Belastbare Erkenntnisse in den Wirtschafts- und Sozialwissenschaften beruhen oft auf statistischen Auswertungen amtlicher oder wissenschaftlicher Datenerhebungen, deren Verfahren nicht derart kurzfristig einsetzbar sind. Den Erhebungen der amtlichen Statistik liegen vorwiegend mehrstufige Meldeverfahren zugrunde, bei denen Menschen an verschiedenen Stellen Informationen ein- und weitergeben müssen. Während Statistiken aus diesen Meldeverfahren sehr genau sind, wird eine schnelle und konsistente Berichterstattung durch die vielen Schnittstellen erschwert. Wissenschaftliche Datenerhebungen hingegen beruhen meist auf Umfragen mit Personenstichproben. Damit die entsprechenden Statistiken allerdings aussagekräftig für die allgemeine Bevölkerung sind, muss eine Zufallsstichprobe eben dieser Population gezogen werden, ein Prozess, der je nach Verfahren und Stichprobengröße mehrere Monate bis zu einem Jahr in Anspruch nehmen kann. Hinzu kommt für viele etablierte Großerhebungen eine mehrmonatige Feldarbeitszeit mit persönlich-mündlichen Interviews in Haushalten vor Ort. Zudem verlangte in diesem Fall die Situation nach Vergleichswerten zur wirtschaftlichen und gesellschaftlichen Ausgangslage vor der Coronakrise, denn nur so lässt sich feststellen, was eine durch Corona bedingte Ausnahme und was die Regel ist.
In den Medien und vermehrt auch in der Wissenschaft liest man zwar regelmäßig die Ergebnisse schnellerer Studien, die behaupten die allgemeine Bevölkerung "repräsentativ" abzubilden, allerdings basieren diese meist auf kommerziellen Online-Befragten-Pools, die eine Selbstselektion der Teilnehmenden erlauben und dadurch internetaffine, hoch gebildete Personen mittleren Alters erwiesenermaßen deutlich überrepräsentieren und somit die Bevölkerung durch die fehlende Zufallsstichprobe der Grundgesamtheit auch in anderen Merkmalen nicht akkurat abbilden. In ruhigeren Zeiten führen Schätzungen anhand dieser selektiven Online-Befragten-Pools lediglich zu Kritik an den Methoden. Während einer Krise sind solche fehlleitenden Schätzungen allerdings besonders gefährlich, wenn Entscheidungsträgerinnen und -träger ihre Maßnahmen danach ausrichten. Die Coronakrise hat ein Dilemma offenbart, nach dem verlässliche Bevölkerungsdaten überwiegend nicht in der notwendigen Schnelligkeit und Häufigkeit vorliegen, während uns schnelle unzuverlässige Daten überfluten, in einer Zeit, in der wissenschaftliche Evidenz dringend benötigt wird.

* [Bereitgestellte Angaben]:

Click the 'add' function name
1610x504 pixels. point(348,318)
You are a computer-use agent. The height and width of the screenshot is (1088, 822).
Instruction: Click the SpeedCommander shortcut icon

* [Zu erledigen]:
a - Wie lange kann es laut dem Text über Datenerhebungen in der Coronakrise dauern, eine Zufallsstichprobe der allgemeinen Bevölkerung zu ziehen?
b - Setze den Text über verlässliche Bevölkerungsdaten in der Coronakrise im Anschluss an seinen letzten Satz fort.

* [Antworten je Aufgabe]:
a - Je nach Verfahren und Stichprobengröße mehrere Monate bis zu einem Jahr.

b -
In dieser Situation entschied sich am 16. März 2020 ein Team an der Universität Mannheim, die Mannheimer Corona-Studie (MCS) – eine tägliche Datenerhebung basierend auf der Zufallsstichprobe, der Infrastruktur und den langfristig erhobenen Paneldaten des German Internet Panels (GIP) – ins Leben zu rufen, um so den wissenschaftlichen Zwiespalt zwischen verlässlichen Längsschnittdaten der Bevölkerung und schneller, häufiger Datenerhebung zeitnah zu überbrücken. Über 16 Wochen, vom 20. März bis zum 10. Juli 2020, erhob die Mannheimer Corona-Studie täglich wirtschafts- und sozialwissenschaftliche Individualdaten dazu, wie die Coronakrise das Leben der Menschen in Deutschland veränderte. Die Erkenntnisse der Studie wurden prominent durch die Medien aufgegriffen und im Krisenstab, vom Bundesministerium für Arbeit und Soziales sowie dem Bundesinnenministerium angehörigen Bundesinstitut für Bevölkerungsforschung (BiB) genutzt (siehe auch Interner Link: Kapitel 14.3).
In diesem Kapitel werden die MCS-Daten verknüpft mit den langfristigen GIP-Daten analysiert, um auf diese Weise die sich verändernde Beschäftigungssituation der Erwerbstätigen in Deutschland während der frühen Phase der Coronakrise zu skizzieren. Insbesondere werden Geschlechter-, Bildungs- und Einkommensunterschiede beleuchtet, vor allem in Bezug auf die Betroffenheit von Kurzarbeit und die Möglichkeit, im Homeoffice zu arbeiten.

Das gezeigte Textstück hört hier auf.